The current study demonstrates that cold atmospheric plasma pretreated on HDPE and PS increases surface roughness and hydrophilicity by generating active species and physically etching the sample surfaces, increasing surface roughness. As evidenced by contact angle measurements, improved roughness increases surface area, leading to increased surface energy. Furthermore, FT-IR analysis indicated the formation of additional alkoxy functional groups on the PS surface, suggesting cold plasma may break the polymer chains, creating free radicals, which combine with oxygen in the air and facilitates ongoing biodegradation of the polymer.

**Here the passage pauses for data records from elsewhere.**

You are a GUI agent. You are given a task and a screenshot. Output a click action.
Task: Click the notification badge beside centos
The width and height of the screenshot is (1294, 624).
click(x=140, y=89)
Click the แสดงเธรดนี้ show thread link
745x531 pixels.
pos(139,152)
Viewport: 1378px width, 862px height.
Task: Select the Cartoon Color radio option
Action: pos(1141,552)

Consequently, after being incubated with microorganisms, cold plasma pretreated samples had a higher weight loss, surface degradation, biofilm formation and hydrophilicity. Based on surface deterioration (microscopic) in this study, a maximum of 40% surface degradation was observed in the CAP + biotreated HDPE compared with virgin samples, with an increased biodegradation efficiency of 10% to biotreated HDPE. The CAP + biotreated PS condition results in a maximum surface degradation of 58% compared with virgin samples and an increased biodegradation efficiency of 35% compared to biotreated PS.

Overall, the findings of this study support the hypothesis that cold plasma is a suitable technique for improving biodegradation efficiency by changing the surface characteristics of polymeric HDPE and PS.